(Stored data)
****************************************
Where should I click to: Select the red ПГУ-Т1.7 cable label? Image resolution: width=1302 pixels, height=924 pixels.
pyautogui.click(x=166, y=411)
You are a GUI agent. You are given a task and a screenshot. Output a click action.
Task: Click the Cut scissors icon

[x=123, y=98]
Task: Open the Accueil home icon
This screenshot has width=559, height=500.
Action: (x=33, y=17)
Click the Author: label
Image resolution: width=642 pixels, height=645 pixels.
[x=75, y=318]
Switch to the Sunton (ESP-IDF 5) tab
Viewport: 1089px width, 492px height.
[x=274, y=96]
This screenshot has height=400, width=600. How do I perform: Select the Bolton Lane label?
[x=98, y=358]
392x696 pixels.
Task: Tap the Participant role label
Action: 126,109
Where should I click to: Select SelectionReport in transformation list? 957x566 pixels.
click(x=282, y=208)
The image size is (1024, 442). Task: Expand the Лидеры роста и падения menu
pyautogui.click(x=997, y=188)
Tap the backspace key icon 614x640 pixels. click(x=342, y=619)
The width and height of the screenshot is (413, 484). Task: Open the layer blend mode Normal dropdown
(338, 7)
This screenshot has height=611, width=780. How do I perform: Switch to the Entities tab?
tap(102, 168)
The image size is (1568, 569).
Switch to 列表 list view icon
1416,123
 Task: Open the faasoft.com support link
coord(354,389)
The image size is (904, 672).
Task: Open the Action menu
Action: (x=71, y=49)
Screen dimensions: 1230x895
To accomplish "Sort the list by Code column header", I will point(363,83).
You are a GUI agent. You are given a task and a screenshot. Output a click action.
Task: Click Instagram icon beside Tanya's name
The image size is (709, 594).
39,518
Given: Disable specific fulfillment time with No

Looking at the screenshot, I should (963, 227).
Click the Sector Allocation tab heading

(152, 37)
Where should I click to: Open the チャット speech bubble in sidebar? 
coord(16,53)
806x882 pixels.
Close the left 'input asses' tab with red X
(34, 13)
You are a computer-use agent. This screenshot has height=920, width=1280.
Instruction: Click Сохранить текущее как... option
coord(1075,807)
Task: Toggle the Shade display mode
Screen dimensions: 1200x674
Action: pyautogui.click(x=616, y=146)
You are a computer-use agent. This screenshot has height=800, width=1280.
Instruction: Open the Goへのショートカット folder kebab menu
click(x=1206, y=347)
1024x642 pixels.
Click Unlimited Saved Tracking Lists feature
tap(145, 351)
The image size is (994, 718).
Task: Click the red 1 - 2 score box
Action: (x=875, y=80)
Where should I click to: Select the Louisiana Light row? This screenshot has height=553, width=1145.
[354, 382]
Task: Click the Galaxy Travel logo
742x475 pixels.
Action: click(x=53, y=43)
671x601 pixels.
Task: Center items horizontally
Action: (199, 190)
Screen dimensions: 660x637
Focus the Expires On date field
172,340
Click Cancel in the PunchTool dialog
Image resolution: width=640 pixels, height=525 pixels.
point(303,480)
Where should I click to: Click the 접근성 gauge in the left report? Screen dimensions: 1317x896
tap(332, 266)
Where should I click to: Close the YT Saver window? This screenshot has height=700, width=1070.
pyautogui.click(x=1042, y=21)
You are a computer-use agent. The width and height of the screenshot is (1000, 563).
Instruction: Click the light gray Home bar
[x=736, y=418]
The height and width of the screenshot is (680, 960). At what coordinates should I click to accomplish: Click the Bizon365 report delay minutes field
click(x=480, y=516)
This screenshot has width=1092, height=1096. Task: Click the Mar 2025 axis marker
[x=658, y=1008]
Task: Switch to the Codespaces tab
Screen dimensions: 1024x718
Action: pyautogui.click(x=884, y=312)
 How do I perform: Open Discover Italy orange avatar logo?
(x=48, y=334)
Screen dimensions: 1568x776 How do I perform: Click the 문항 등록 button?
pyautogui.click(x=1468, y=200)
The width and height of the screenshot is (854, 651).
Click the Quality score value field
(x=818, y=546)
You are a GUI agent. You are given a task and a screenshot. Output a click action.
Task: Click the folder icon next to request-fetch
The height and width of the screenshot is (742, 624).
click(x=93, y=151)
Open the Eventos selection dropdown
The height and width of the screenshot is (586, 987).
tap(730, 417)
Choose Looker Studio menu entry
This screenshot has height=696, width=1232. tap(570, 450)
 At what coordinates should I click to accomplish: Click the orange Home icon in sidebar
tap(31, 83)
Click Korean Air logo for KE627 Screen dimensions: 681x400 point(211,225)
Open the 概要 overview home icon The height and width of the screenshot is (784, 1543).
****************************************
**Problem details**
From the data above, output only the lines between the line containing "The image size is (1024, 442)." and the line containing "806x882 pixels.", inclusive, exactly as written.

**Answer to the problem**
The image size is (1024, 442). Task: Expand the Лидеры роста и падения menu
pyautogui.click(x=997, y=188)
Tap the backspace key icon 614x640 pixels. click(x=342, y=619)
The width and height of the screenshot is (413, 484). Task: Open the layer blend mode Normal dropdown
(338, 7)
This screenshot has height=611, width=780. How do I perform: Switch to the Entities tab?
tap(102, 168)
The image size is (1568, 569).
Switch to 列表 list view icon
1416,123
 Task: Open the faasoft.com support link
coord(354,389)
The image size is (904, 672).
Task: Open the Action menu
Action: (x=71, y=49)
Screen dimensions: 1230x895
To accomplish "Sort the list by Code column header", I will point(363,83).
You are a GUI agent. You are given a task and a screenshot. Output a click action.
Task: Click Instagram icon beside Tanya's name
The image size is (709, 594).
39,518
Given: Disable specific fulfillment time with No

Looking at the screenshot, I should (963, 227).
Click the Sector Allocation tab heading

(152, 37)
Where should I click to: Open the チャット speech bubble in sidebar? 
coord(16,53)
806x882 pixels.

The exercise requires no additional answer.